··· Исходный текст

Деление ряженых на две половины отражало деление «парубоцкой громады» на старших и младших, при этом группы масок не обязательно соответствовали реальному возрастному делению. «Красивые» маски, являвшиеся «старшими» даже в соответствии с их игровыми чинами, по своему характеру находились ближе к возрастной группе женатых, хозяев, возможно поэтому их поведение было регламентировано этикетом, а лица узнаваемы. «Младшие» словно оказывались более подвержены влиянию «измененного» мира, а поэтому были неузнаваемы. Каждая группа в ходе обрядового спектакля выполняла соответствующую роль, при этом наибольшая активность и выполнение основной ритуальной функции ряженья принадлежала «некрасивым» маскам.

······

Задание:
Ответьте по исходному тексту на три вопроса:
1. Какое деление отражало деление ряженых на две половины?
2. Почему лица «младших» масок были неузнаваемы?
3. Каким маскам принадлежали наибольшая активность и выполнение основной ритуальной функции ряженья?
Данные взяты из другого источника.

··· Предоставленные данные

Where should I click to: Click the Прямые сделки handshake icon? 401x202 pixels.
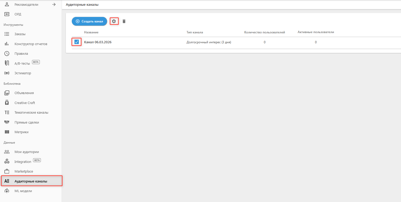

······

Письменный ответ:
1. Деление «парубоцкой громады» на старших и младших.
2. «Младшие» словно оказывались более подвержены влиянию «измененного» мира.
3. «Некрасивым» маскам.